Action item: In the records that follow, find the line containing "The image size" and the line containing "This screenshot has", then transcribe both and every line between them exactly, omitting pictures.

Exercise materials START

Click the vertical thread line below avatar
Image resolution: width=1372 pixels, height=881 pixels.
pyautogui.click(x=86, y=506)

Exercise materials END
Exercise materials START

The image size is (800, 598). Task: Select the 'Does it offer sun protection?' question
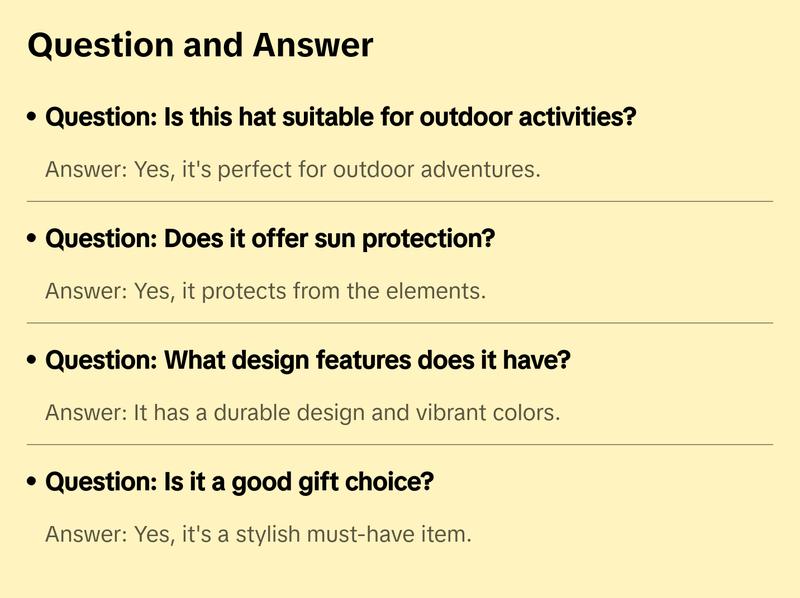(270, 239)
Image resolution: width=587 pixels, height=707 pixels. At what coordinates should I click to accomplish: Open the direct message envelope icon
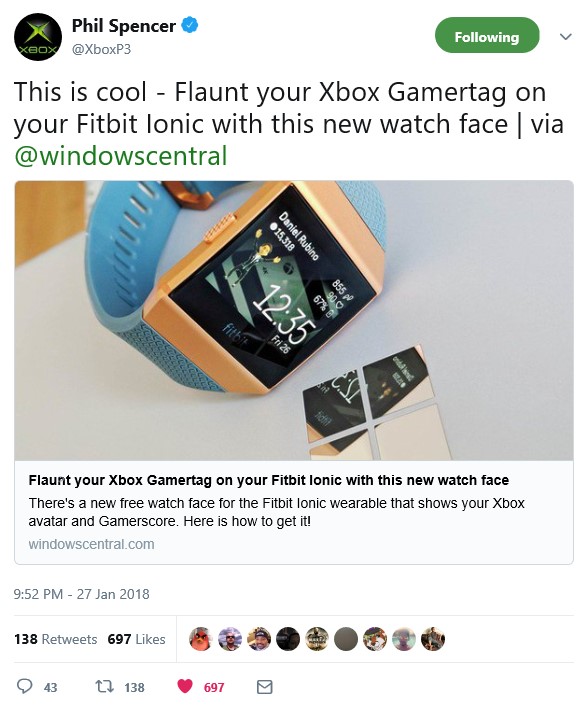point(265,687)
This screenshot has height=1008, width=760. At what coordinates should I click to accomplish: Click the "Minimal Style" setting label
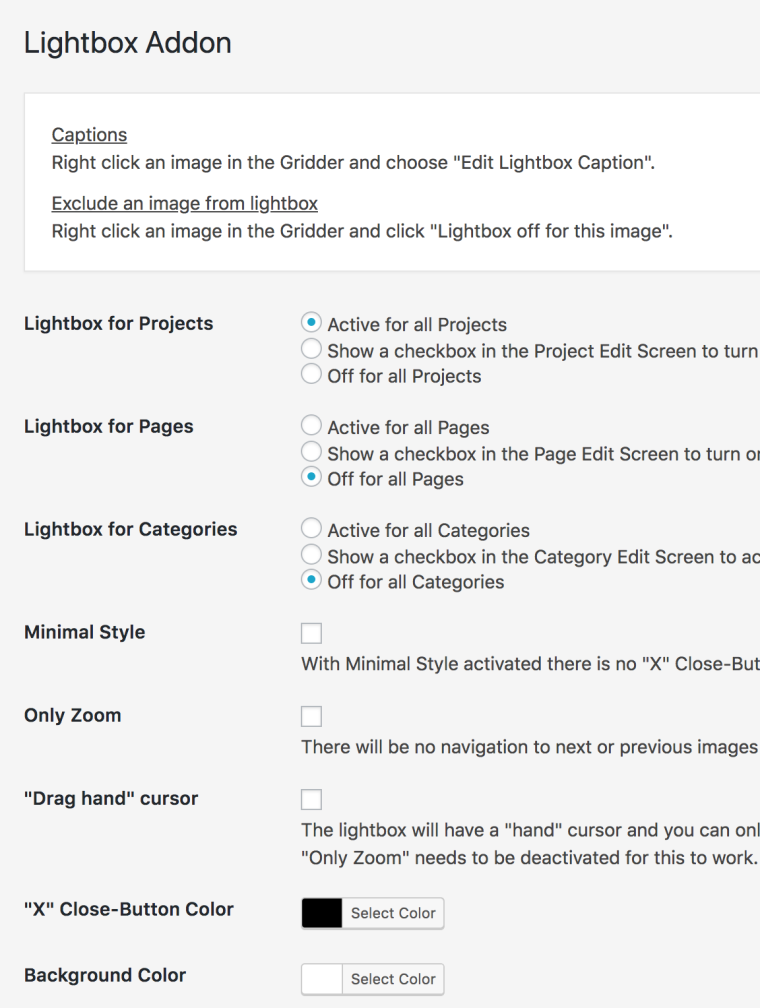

Exercise materials END

Exercise solution:
The image size is (800, 598). Task: Select the 'Does it offer sun protection?' question
(270, 239)
Image resolution: width=587 pixels, height=707 pixels. At what coordinates should I click to accomplish: Open the direct message envelope icon
point(265,687)
This screenshot has height=1008, width=760. At what coordinates should I click to accomplish: Click the "Minimal Style" setting label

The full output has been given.